La Casa Grande's main entrance. Two beautifully-carved double doorways, called "la finca grande" give admittance to a large foyer inside. While the long porch running the length of the Casa Grande might have been used to enjoy the view, the main focus of the house is the central courtyard behind la finca grande. In this, Hacienda de San Sebastian followed the pattern found in most of Mexico's haciendas, according to Carlos E. Parra Ron, Etzatlán's official historian. The Casa Grande is part of a cluster of structures called the casco (helmet). The name fits because the casco contains the nerve center of the whole operation. In addition to the Casa Grande's living areas, a casco would typically include the Capilla (chapel), the administrative offices, the Tienda de Raya (company store), the stables, and the huerta (the owner's personal garden/orchard). Nearby would be some small dwellings for the household staff, called peones acasillados because their housing was considered part of their pay.
A large moth appeared on the wooden doorway as we prepared to enter the Casa Grande. The wingspan was almost 6 inches and the color matched the wood so well that it looked like an intentional decoration until we realized it was alive. During the 16th-18th Centuries, haciendas were the basic economic and political units of Nueva Hispaña, and they continued in that role in the new nation of Mexico during the 19th and early 20th Centuries. Prior to the Revolution, there were at least 470 haciendas in my home state of Jalisco. Today only about 120 have intact structures, but many of these now function as hotels, public buildings, orphanages, etc. A few still operate as large farms or ranches. The rest are in ruins.
Fountain in the center of the courtyard. The sculpture rising from the bowl of the fountain represents a cornstalk, with ripe ears protruding on all sides. Since pre-hispanic times, Mexico's most important food crop has been maiz (corn).
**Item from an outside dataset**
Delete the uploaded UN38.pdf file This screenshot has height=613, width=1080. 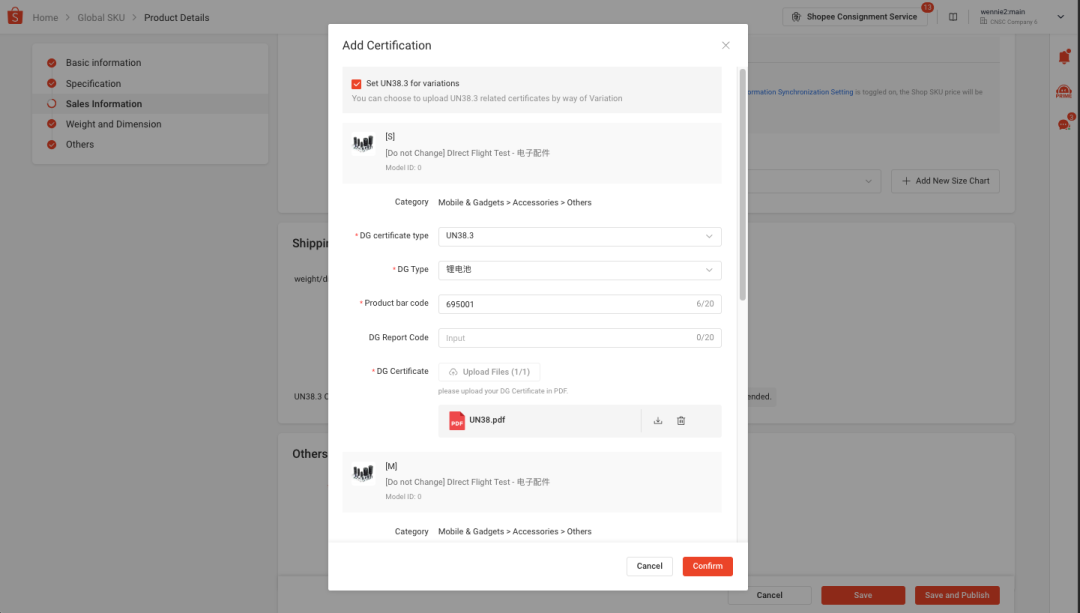click(681, 421)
Lush gardens surround the fountain, and most of the Casa Grande's rooms open onto this central area with access between them not by interior hallways, but by the exterior walkways around three sides of the courtyard. Behind the fourth wall, outside the Casa Grande, was the huerta.
An airy walkway along the east side of the courtyard. Just as the exterior porch is bounded by arched portales, so are the walkways. In all there are 27 such portales throughout the Casa Grande. Despite their beauty, haciendas like San Sebastian had a dark side. The hacendados ruled them like feudal barons. According to Sr. Carlos "their vanity made them believe they were demi-gods...they were little interested in the misery they created, and those who suffered the consequences were the poor people." There was a vast gap in wealth and social standing between the hacendado and his family and the peones who worked for them. Patios with flower gardens and artistic sculptures might be enjoyed by the owner, but the workers lived in squalid, one-room, dirt-floored huts. San Sebastian's records show that 400 peones worked there in 1903. For them, a day's work paid only .37 centavos from which they had to support not only themselves but their families. Most were not lucky enough to be peones acasillados with free huts, so they might well have to pay rent to the hacendado for the privilege of living in their hovels. Such was the structure which underlay the hacienda owner's sumptuous life.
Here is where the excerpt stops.